FRAGMENTO PROPUESTO:

Lunes, 6 de octubre 2008, 03:22

LA verdad es que guardo un gratísimo recuerdo de aquellos tiempos de adolescencia, de las amistades que se forjaron y que, en muchos casos, aún permanecen vigentes. Es la cara de unos años inolvidables. La cruz: mi casi legendaria y gran 'timidez' para los estudios experimentó un agravamiento espectacular. Los números cantan y no dejan resquicio a la duda: en junio suspendí la friolera de ocho asignaturas. O lo que es lo mismo: todas las materias, salvo lengua francesa -mi estancia en el colegio de Peñarroya-Pueblonuevo se notó a la hora de cosechar ese éxito parcial- y gimnasia. La situación era alarmante, desesperada.

Al menos eso fue lo que debieron de pensar mis atribulados padres, que adoptaron la drástica decisión de 'condenarme' a pasar el verano en el centro Campillos de Málaga, que no era otra cosa que una especie de reformatorio pensado para dar una o varias lecciones a niños pijos que no estudiaban, un perfil que, al parecer, se correspondía con los de un servidor y mi gran amigo el Chule (siete suspensos, que tampoco está nada mal), compañero de fatigas durante aquel verano de 1969 en Málaga.

Cuando el Chule y yo nos enteramos de que íbamos a pasar la canícula acuartelados en Campillos, empezamos a hacer novillos a destajo. ¿Qué más daba una falta más o menos si ya estábamos condenados! Entrábamos al cole por una puerta y salíamos por la otra. Acto seguido, nos llegábamos al parque y fumábamos como carreteros mientras el curso seguía sin nosotros.

MATERIAL:
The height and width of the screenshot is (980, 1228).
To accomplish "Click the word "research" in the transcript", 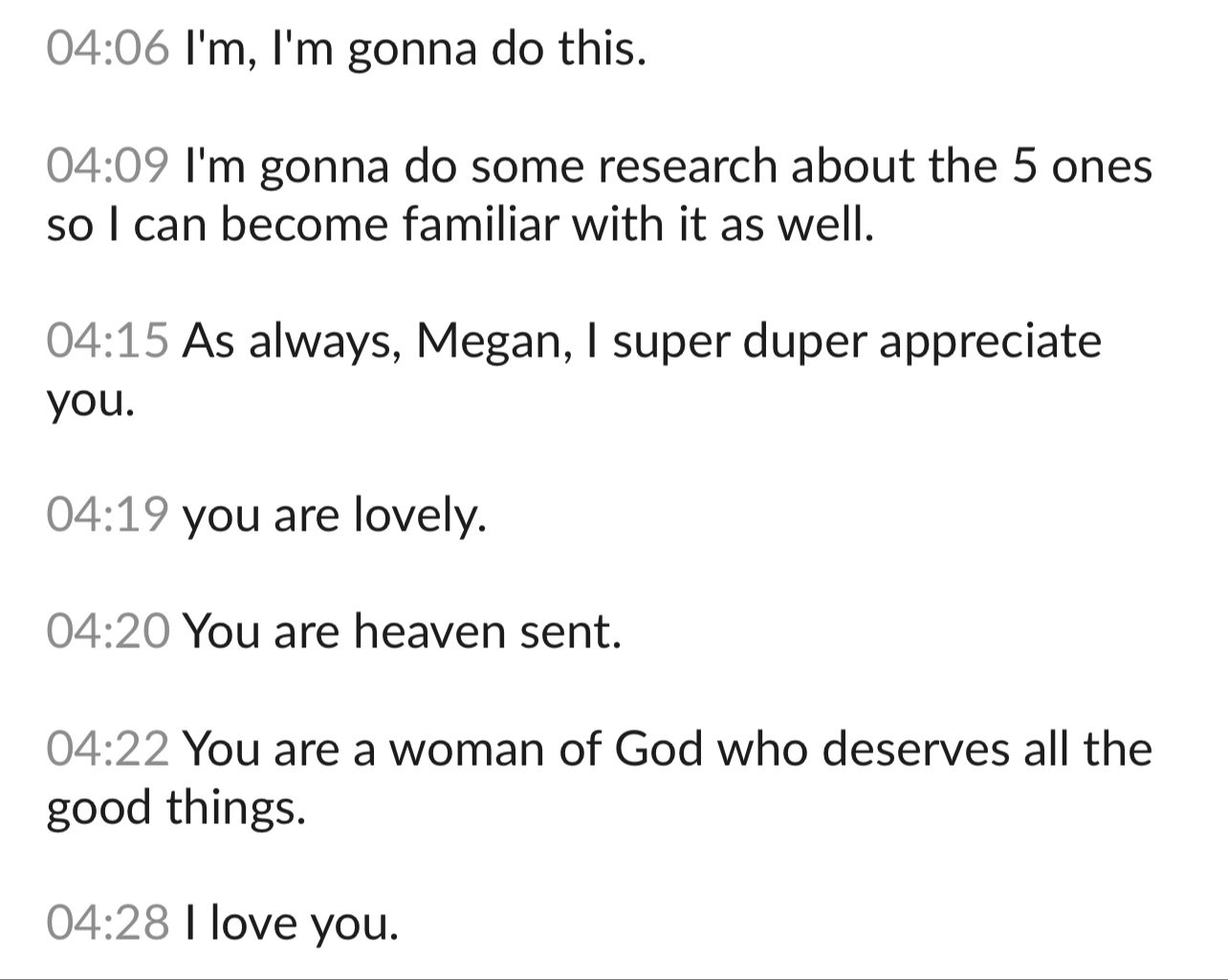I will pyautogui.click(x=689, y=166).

INSTRUCCIONES Y REQUISITOS: Según el relato sobre el verano en Campillos, ¿por qué quien narra y el Chule empezaron a hacer novillos a destajo? Responde en una a tres oraciones. Los datos no intervienen en nada de esto.

SOLUCIÓN DEL EJERCICIO: Al enterarse de que iban a pasar el verano acuartelados en Campillos, se sentían ya condenados. Por eso les daba igual sumar una falta más o menos a clase.